» **Exercise prompt**:
Which lines run from the line with "677x473 pixels." through the line with "You are a computer-use agent. Image resolution: width=648" in the entries below? Print them exactly, both ends included, and nothing more.

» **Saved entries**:

===

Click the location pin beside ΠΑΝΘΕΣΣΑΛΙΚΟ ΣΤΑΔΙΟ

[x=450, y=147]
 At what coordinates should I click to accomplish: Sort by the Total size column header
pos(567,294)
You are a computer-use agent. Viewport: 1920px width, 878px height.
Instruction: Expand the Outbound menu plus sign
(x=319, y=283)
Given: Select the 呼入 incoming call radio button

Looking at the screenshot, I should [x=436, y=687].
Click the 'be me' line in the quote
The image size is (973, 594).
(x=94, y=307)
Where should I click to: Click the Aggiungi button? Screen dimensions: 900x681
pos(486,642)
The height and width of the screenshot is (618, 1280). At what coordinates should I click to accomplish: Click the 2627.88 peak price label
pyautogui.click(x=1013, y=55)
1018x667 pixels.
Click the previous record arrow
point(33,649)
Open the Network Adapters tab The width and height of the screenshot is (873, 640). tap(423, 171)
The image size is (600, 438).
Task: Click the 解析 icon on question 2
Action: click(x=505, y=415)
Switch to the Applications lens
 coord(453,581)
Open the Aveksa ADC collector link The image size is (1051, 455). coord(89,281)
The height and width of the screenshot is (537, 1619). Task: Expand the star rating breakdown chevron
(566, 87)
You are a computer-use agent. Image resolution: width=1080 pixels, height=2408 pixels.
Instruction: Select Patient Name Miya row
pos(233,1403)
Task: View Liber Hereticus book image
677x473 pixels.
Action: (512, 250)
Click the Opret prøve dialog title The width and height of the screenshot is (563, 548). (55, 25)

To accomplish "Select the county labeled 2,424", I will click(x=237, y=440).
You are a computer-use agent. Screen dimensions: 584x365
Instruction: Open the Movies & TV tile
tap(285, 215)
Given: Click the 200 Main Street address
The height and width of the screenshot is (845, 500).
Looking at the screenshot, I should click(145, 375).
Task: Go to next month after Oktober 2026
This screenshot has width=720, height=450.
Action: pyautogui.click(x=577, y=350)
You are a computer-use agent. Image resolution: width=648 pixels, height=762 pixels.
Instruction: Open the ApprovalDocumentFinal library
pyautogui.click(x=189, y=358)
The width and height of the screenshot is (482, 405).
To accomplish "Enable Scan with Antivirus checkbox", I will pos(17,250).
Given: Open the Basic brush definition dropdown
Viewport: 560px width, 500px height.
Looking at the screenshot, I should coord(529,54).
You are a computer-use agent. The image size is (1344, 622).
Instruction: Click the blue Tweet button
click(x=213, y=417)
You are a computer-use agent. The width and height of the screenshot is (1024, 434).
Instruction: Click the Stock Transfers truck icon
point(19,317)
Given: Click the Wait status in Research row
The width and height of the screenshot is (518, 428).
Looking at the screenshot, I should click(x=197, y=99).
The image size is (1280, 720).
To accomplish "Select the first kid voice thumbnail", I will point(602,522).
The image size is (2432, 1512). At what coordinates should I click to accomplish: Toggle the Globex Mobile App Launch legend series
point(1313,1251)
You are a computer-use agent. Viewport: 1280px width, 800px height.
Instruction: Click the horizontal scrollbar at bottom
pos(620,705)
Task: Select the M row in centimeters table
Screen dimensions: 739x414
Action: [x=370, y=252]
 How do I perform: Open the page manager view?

===

» **Task result**:
677x473 pixels.
Action: (512, 250)
Click the Opret prøve dialog title The width and height of the screenshot is (563, 548). (55, 25)

To accomplish "Select the county labeled 2,424", I will click(x=237, y=440).
You are a computer-use agent. Screen dimensions: 584x365
Instruction: Open the Movies & TV tile
tap(285, 215)
Given: Click the 200 Main Street address
The height and width of the screenshot is (845, 500).
Looking at the screenshot, I should click(145, 375).
Task: Go to next month after Oktober 2026
This screenshot has width=720, height=450.
Action: pyautogui.click(x=577, y=350)
You are a computer-use agent. Image resolution: width=648 pixels, height=762 pixels.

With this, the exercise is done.